**TASK GOAL**
Retype all of the data exactly as given.
○ ○ ○ ○ ○ ○ ○
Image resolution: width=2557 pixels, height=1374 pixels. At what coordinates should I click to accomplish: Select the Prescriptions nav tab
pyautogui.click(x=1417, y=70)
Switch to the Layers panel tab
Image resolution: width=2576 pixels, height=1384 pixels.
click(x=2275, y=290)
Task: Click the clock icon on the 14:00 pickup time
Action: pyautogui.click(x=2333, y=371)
○ ○ ○ ○ ○ ○ ○
**SOLUTION FOR THIS TASK**
Image resolution: width=2557 pixels, height=1374 pixels. At what coordinates should I click to accomplish: Select the Prescriptions nav tab
pyautogui.click(x=1417, y=70)
Switch to the Layers panel tab
Image resolution: width=2576 pixels, height=1384 pixels.
click(x=2275, y=290)
Task: Click the clock icon on the 14:00 pickup time
Action: pyautogui.click(x=2333, y=371)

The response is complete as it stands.